An Apollonian Christ will go far beyond Nietzsche, of course. This Christ cannot permit any breach from the historical institution of the religion itself. There is positive content, it comes by way of teaching, tradition, liturgy, and authority. It must remain careful to avoid naïve legalism, and ever be willing to undergo correction by the unapproachable light of the unseen God. But it also emerges on the other side of centuries of a lazily one-sided apophaticism, which utilizes the incomprehensibility of God’s difference to us to pretend all differences among ourselves are similarly incomprehensible.
This will be a faith that holds firm to liturgical form and beauty, and banishes forever the acoustic guitar. It will treat the moral teachings of the tradition with all the gravity of Christ’s own words to the disciples, and never again surrender to lawlessness. It will understand that any human social structure of global universality will always lapse into evil unless it is of divine origin, for only God sees the world in its totality. It will be universal, but forever tethered to a particular place. It will not be fearful of wielding power, but work toward establishing an integralist political ordering by whatever small steps it can.
Perhaps most importantly, because it is committed to the historical religion and not just the person of Christ, it cannot be merely restorative. It will have the confidence to engage with contemporary thinking without going astray, because it holds so firmly to its own sources it will not slip into the ungrounded fancies of liberal Christianity. This will be a religion that has passed through modernity – a post-Enlightenment Christianity that will, as Christianity always has, be marked by the heresies it has challenged along the way. Untangle the errors of the Enlightenment, yes, but don’t try and recreate premodernity.

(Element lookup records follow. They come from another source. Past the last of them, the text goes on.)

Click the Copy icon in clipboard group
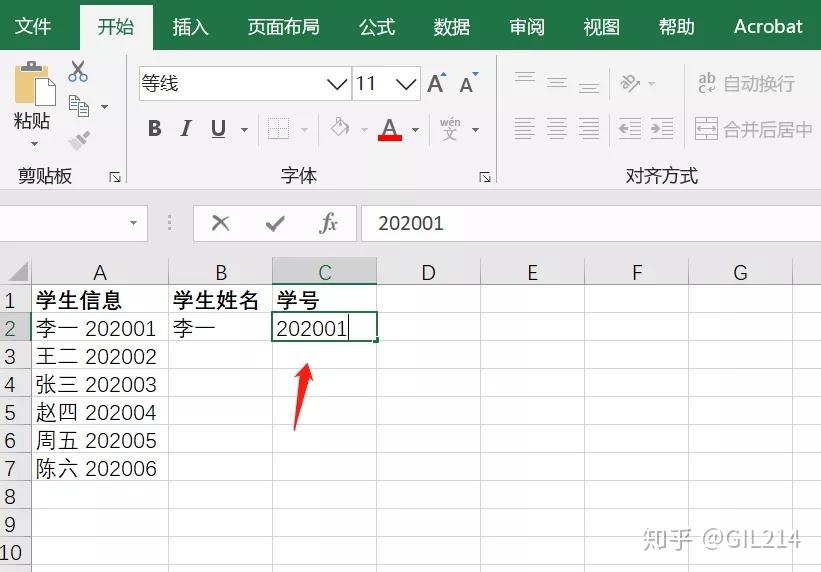Image resolution: width=821 pixels, height=572 pixels. pyautogui.click(x=79, y=106)
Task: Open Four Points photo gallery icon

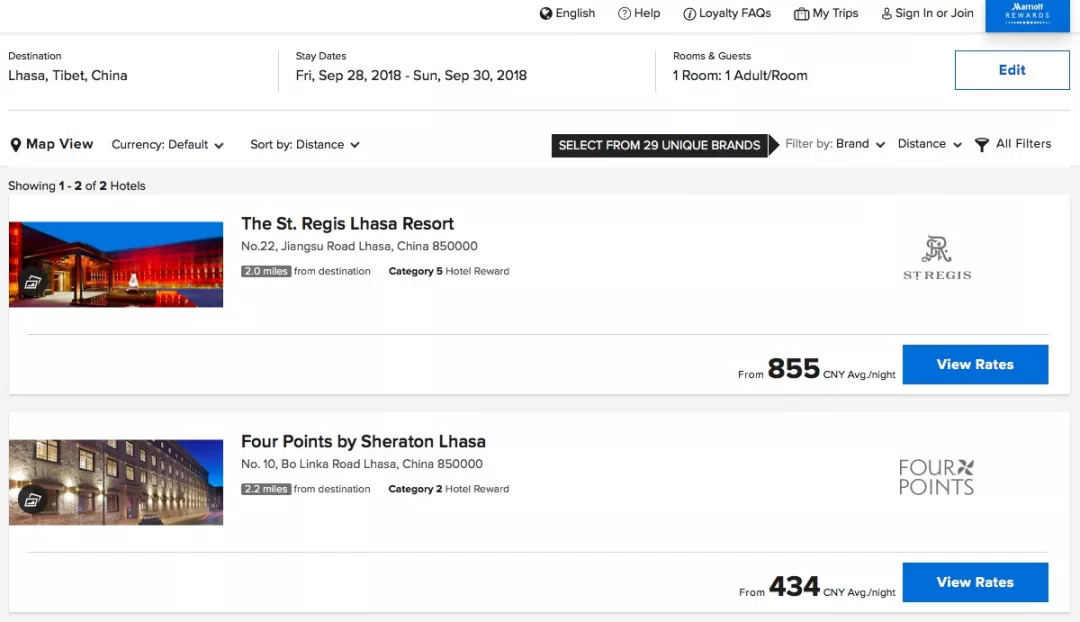Action: [33, 499]
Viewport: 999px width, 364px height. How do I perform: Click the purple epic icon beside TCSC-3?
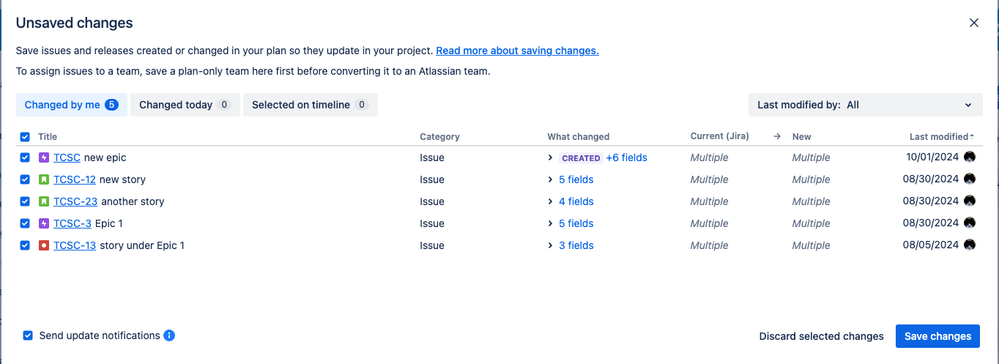(44, 223)
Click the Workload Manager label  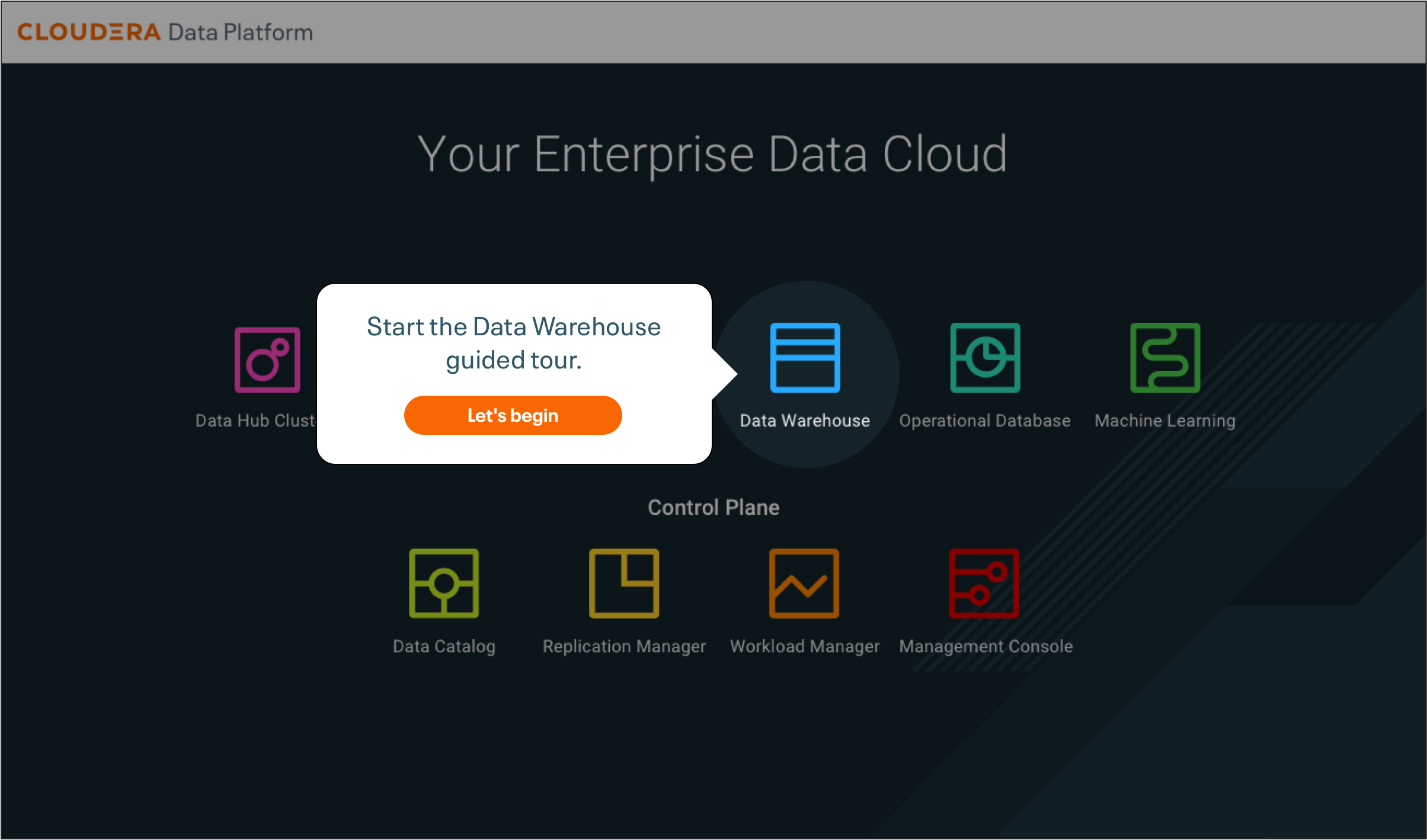point(804,646)
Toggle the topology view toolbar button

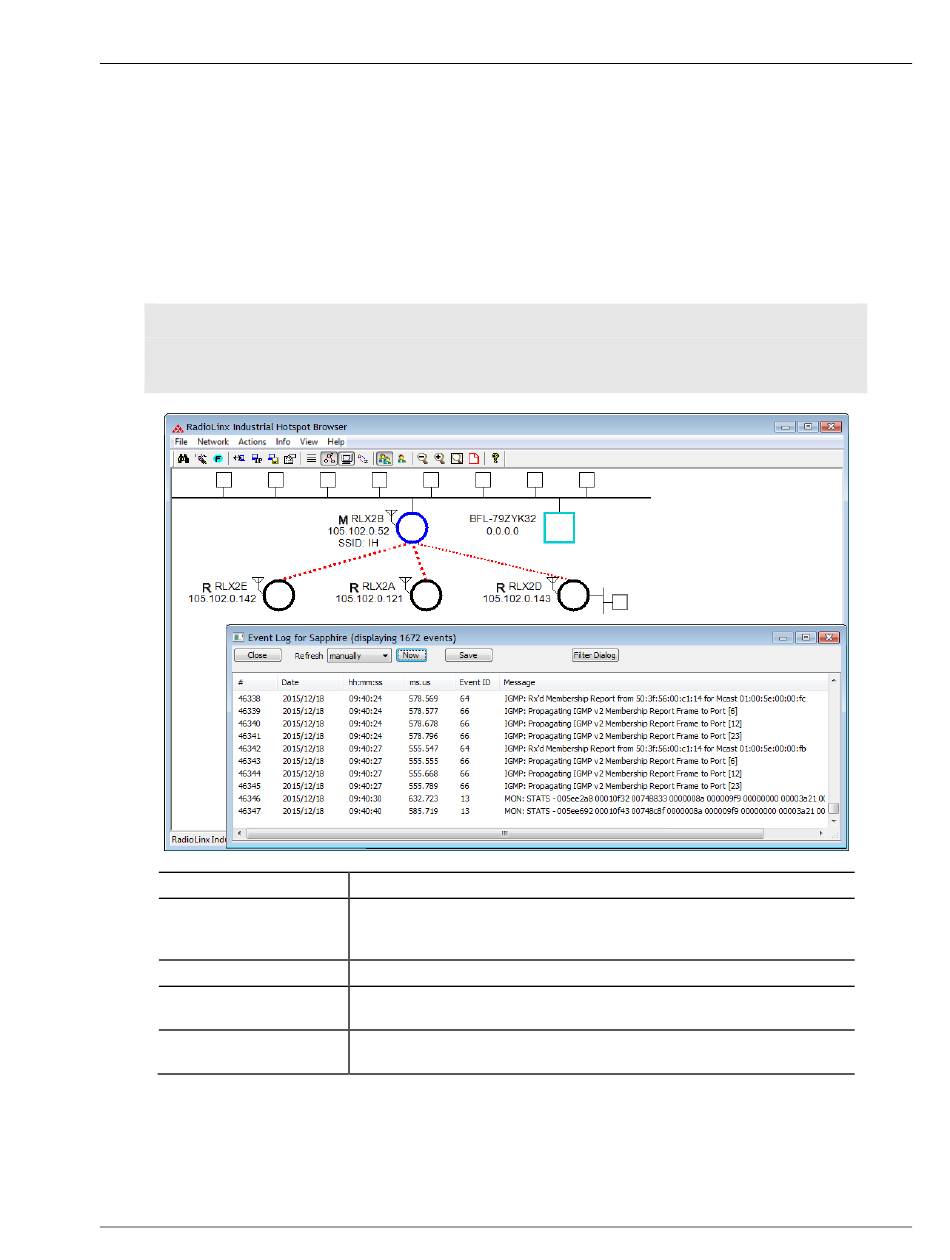tap(328, 459)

This faith will be offering a civilizational alternative among others in a world gone mad, and as such have an apologetic which works by way of covert or black-ops theologizing on matters only vaguely connected to religion. It will be glimpsed whenever that which is truly human emerges among the ruins. For if there has only been One who is fully human, the watchword for a world rebelling against even our humanity, is that we can never be human enough.